▶ **Work order**
The word "will" appears in some lines of the listing below; report how many such lines there are, and nothing else.

▶ **Supplied material**
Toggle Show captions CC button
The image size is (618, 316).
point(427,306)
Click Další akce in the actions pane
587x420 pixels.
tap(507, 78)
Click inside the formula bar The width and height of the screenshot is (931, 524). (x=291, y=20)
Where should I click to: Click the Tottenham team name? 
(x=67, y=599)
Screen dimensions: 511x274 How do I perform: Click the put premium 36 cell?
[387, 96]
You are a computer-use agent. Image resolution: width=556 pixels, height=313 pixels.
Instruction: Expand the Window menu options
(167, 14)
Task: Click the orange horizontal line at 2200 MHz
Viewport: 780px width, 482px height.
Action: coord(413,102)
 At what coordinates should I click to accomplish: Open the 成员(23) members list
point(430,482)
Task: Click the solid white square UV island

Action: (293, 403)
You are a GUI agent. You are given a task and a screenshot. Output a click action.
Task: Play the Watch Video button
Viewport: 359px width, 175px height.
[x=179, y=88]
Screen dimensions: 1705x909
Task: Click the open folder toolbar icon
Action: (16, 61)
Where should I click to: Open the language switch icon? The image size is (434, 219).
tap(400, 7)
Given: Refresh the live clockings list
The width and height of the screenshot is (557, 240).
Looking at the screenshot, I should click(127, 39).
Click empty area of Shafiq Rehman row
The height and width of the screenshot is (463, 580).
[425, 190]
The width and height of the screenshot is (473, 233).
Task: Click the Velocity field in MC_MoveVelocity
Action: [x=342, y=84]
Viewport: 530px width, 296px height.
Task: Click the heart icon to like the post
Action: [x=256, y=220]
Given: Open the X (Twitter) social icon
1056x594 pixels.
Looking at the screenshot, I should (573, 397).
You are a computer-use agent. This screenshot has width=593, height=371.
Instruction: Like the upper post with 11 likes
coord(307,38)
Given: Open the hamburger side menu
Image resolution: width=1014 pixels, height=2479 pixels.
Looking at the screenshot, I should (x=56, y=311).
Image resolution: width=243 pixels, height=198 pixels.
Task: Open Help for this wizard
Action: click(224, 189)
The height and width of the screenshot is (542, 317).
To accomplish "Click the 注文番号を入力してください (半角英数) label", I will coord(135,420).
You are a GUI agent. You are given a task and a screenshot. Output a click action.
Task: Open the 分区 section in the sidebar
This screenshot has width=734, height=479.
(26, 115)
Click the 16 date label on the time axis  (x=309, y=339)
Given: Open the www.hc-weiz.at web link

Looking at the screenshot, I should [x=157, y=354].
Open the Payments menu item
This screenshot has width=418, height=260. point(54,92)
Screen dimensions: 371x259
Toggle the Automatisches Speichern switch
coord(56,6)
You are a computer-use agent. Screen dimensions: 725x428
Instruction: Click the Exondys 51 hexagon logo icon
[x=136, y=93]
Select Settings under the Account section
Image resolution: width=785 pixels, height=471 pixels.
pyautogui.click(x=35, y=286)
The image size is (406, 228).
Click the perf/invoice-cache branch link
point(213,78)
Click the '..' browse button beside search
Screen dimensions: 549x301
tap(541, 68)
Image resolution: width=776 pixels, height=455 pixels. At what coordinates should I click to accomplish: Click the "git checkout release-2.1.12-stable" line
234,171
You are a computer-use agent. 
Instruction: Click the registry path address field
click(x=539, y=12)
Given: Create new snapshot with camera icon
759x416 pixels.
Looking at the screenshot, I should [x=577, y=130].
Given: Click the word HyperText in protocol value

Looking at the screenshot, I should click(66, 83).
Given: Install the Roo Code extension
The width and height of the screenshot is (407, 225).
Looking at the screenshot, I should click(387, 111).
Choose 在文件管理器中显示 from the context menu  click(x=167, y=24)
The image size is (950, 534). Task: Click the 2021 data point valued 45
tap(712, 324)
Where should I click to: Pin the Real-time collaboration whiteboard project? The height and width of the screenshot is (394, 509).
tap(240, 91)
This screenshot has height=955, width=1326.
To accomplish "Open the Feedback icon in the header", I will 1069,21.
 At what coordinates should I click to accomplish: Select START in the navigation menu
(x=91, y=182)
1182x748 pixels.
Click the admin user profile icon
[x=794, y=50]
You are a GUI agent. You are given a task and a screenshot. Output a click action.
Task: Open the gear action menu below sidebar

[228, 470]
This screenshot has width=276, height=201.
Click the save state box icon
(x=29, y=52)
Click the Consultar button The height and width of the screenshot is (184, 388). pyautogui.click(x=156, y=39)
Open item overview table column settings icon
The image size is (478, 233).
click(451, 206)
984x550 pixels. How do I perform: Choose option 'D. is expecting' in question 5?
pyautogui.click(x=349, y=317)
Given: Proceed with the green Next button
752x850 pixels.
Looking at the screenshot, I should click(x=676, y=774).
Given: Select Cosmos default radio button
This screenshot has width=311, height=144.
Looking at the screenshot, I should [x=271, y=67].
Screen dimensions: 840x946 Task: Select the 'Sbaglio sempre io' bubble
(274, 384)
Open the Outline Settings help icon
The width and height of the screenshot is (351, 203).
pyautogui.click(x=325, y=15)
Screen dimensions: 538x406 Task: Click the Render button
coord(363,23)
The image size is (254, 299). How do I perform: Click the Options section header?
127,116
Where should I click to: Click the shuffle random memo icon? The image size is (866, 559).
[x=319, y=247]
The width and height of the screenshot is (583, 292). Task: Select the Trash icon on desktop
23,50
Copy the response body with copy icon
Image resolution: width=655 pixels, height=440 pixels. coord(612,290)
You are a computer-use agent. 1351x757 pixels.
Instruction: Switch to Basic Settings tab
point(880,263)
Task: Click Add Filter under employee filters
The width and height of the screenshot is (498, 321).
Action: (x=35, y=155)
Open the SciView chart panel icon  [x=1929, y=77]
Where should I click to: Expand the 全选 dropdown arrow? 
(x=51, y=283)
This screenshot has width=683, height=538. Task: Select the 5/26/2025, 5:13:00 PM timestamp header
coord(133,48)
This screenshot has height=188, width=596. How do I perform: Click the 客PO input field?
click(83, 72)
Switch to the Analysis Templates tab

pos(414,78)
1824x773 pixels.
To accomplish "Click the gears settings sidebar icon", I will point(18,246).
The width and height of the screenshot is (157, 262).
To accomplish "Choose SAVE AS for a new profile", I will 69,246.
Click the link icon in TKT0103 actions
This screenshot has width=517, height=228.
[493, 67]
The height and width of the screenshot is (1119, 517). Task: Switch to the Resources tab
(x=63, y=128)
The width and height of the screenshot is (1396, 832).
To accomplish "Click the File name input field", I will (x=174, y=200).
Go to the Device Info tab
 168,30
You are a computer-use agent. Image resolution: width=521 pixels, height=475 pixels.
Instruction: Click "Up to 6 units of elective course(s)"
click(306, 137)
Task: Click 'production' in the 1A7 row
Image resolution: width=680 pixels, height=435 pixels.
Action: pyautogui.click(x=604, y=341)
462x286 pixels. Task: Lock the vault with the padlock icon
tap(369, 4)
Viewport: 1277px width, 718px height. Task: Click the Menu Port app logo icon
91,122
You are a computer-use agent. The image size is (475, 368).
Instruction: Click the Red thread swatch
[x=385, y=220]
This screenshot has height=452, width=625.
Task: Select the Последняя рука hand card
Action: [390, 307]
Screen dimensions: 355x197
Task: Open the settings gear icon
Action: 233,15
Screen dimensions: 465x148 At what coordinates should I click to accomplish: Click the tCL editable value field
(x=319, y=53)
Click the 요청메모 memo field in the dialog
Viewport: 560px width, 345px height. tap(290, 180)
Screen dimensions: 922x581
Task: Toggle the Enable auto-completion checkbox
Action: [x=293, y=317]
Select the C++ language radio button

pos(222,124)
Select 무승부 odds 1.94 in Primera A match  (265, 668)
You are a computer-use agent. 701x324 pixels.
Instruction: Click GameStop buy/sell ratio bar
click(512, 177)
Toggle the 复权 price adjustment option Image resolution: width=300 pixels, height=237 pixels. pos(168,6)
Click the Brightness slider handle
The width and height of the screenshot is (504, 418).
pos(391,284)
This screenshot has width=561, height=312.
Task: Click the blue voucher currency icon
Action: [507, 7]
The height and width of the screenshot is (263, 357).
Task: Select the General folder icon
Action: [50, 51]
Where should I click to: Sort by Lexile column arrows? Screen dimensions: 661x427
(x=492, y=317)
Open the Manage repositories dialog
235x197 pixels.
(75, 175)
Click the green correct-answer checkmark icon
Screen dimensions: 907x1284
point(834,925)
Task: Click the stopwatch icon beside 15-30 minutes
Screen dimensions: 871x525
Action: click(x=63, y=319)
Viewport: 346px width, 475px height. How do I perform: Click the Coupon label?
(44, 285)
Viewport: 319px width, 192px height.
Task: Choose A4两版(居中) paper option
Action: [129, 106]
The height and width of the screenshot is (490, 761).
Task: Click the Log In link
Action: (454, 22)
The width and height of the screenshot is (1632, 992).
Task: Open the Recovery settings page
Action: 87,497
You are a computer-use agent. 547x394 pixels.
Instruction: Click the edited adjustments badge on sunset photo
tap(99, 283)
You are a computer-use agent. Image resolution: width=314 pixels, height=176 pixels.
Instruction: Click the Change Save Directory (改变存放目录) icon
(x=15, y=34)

▶ **Task response**
5